眼瞧着底下火势越来越大,晴黎颇为敏捷的耳朵听到了那些宫娥们慌乱的喊声,终于觉得自己是应该干点儿什么了。言渊本来是准备解决这场大火了,晴黎忽然从他怀里蹦下来,浮在半空中,双手伸出,双眼微闭,默念着咒语,身后的九尾乍然现出,泛着盈盈的蓝光,在空中肆意摆动,面前忽然出现一支玉笛,稳稳的落在晴黎伸出的手上。
茫茫火海,衣裙翩然,笛音缭绕。那是一曲招雨的笛音。
九天的天河被一曲孤笛声唤醒,汹涌的天河之水自三十六天倾泻而下,重重凡尘,瞬间瓢泼。脚下的火势渐渐小去,终于化作一阵白烟灭去。晴黎收了玉笛,瓢泼大雨瞬间停止,没有一丝留恋。
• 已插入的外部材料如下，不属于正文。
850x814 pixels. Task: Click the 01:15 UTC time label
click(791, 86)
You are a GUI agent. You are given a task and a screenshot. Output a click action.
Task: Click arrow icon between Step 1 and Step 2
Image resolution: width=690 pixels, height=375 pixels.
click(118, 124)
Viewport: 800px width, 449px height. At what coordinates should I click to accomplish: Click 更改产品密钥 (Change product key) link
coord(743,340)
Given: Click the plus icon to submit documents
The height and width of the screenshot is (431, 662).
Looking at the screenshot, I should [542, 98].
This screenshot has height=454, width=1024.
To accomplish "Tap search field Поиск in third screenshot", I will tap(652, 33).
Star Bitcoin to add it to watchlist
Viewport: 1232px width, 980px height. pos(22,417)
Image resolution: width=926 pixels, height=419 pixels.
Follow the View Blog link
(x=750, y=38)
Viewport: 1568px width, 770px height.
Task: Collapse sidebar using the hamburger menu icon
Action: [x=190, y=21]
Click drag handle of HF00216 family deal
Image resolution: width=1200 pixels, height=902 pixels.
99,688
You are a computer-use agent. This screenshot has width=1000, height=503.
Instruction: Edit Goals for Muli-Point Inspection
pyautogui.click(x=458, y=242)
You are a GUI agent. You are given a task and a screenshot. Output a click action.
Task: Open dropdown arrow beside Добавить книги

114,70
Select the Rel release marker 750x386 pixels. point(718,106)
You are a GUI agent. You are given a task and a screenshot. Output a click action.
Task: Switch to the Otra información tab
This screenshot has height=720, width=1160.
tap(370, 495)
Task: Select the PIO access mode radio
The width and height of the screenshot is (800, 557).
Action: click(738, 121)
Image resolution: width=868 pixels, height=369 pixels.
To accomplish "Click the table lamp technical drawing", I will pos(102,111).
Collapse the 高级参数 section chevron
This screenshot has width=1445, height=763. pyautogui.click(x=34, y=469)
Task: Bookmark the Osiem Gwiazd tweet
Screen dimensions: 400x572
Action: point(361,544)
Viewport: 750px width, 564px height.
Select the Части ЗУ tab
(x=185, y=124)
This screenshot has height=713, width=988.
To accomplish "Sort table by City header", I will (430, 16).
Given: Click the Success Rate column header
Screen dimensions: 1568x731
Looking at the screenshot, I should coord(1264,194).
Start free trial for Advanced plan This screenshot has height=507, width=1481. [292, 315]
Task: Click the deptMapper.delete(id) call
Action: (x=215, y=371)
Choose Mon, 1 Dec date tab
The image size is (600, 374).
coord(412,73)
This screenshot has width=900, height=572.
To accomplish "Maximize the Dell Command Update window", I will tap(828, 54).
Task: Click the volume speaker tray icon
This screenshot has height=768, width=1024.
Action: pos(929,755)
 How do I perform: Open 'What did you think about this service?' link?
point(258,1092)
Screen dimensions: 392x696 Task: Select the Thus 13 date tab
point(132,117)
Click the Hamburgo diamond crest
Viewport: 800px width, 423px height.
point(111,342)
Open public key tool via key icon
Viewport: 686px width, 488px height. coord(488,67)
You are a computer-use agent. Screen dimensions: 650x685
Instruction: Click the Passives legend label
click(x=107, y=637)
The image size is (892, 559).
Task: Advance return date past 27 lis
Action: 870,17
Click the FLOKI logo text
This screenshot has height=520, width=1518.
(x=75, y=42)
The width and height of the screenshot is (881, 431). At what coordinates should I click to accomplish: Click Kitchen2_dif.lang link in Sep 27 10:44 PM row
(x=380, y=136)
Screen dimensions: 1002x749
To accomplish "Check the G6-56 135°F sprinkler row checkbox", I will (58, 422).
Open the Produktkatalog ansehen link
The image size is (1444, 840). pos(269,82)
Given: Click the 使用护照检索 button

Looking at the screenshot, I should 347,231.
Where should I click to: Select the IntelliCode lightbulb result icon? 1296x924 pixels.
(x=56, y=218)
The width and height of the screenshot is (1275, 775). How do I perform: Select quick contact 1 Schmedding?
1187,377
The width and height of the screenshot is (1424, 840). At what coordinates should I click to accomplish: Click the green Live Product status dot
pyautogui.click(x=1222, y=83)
九天天河又沉沉睡去,一切又恢复了往日的安静。言渊浑身湿漉漉的,一脸淡然的望向晴黎,道了句:“不错。”
霂允却是很激动,完全忘了这场大火的罪魁祸首是谁,一脸惊讶的望着晴黎:“你居然能把我的魔火给灭了……你太厉害了……你简直就是……哎哟!谁扔我!”一个冰凌忽然砸在霂允后脑勺上,一阵细密的疼痛,霂允转过身去,骂骂咧咧的道:“那个暗算……”话说到一半,却噎在了喉咙里。
兰沁一脸万年冰霜的样子,驾云站在他身后,手里还不断上下抛着一个冰凌。